**Action item**
Two lines in the data below mark the range: the one with "Image resolution: width=504" and the one with "Instruction: Click post". Return both, along with every line between them, exactly.

*** Opening of Material to process ***

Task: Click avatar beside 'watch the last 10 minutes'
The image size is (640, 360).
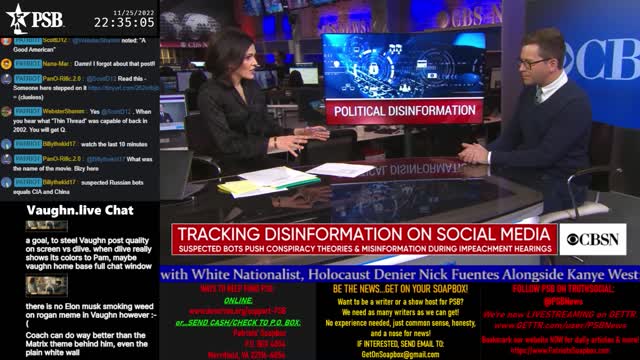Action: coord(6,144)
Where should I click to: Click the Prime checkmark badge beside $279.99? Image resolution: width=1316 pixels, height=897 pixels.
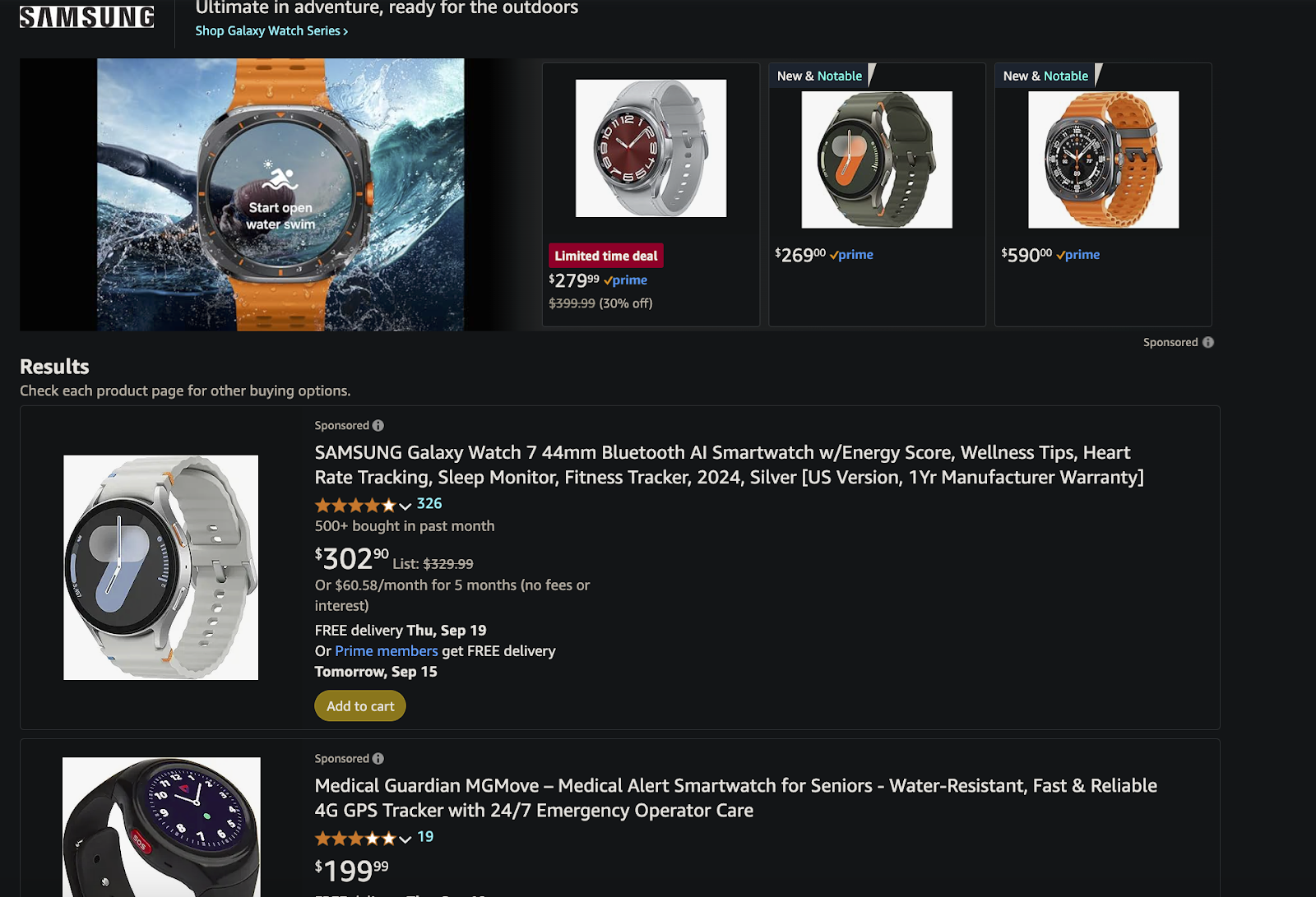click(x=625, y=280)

*** Close of Material to process ***
*** Opening of Material to process ***

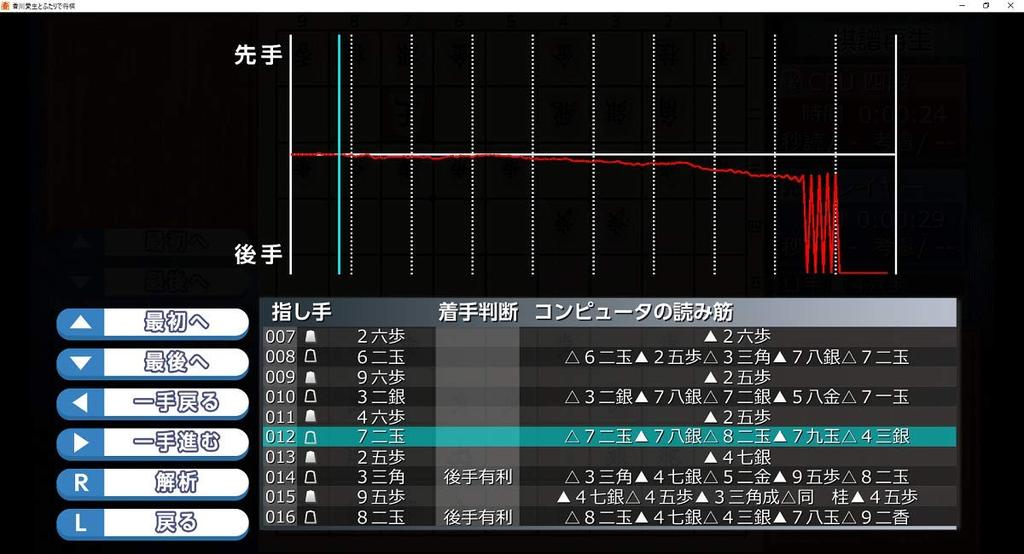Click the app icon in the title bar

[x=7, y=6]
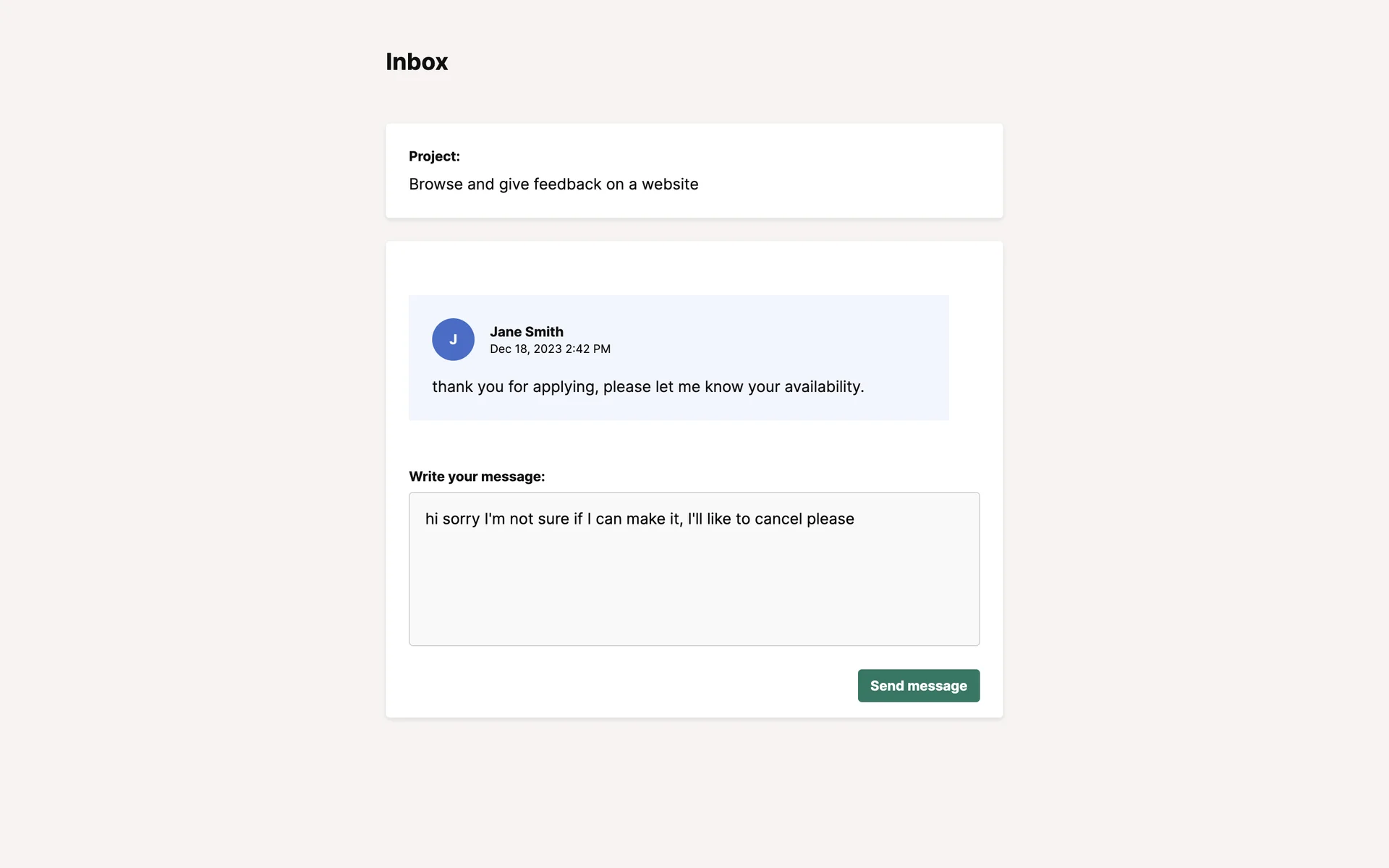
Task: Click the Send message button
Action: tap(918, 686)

*** Close of Material to process ***
*** Opening of Material to process ***

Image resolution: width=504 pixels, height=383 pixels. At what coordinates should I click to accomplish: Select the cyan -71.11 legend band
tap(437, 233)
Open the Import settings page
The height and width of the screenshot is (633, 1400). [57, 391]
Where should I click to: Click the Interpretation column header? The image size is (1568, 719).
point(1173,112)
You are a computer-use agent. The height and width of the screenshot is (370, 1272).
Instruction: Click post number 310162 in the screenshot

*** Close of Material to process ***

**Exercise result**
Image resolution: width=504 pixels, height=383 pixels. At what coordinates should I click to accomplish: Select the cyan -71.11 legend band
tap(437, 233)
Open the Import settings page
The height and width of the screenshot is (633, 1400). [57, 391]
Where should I click to: Click the Interpretation column header? The image size is (1568, 719).
point(1173,112)
You are a computer-use agent. The height and width of the screenshot is (370, 1272).
Instruction: Click post number 310162 in the screenshot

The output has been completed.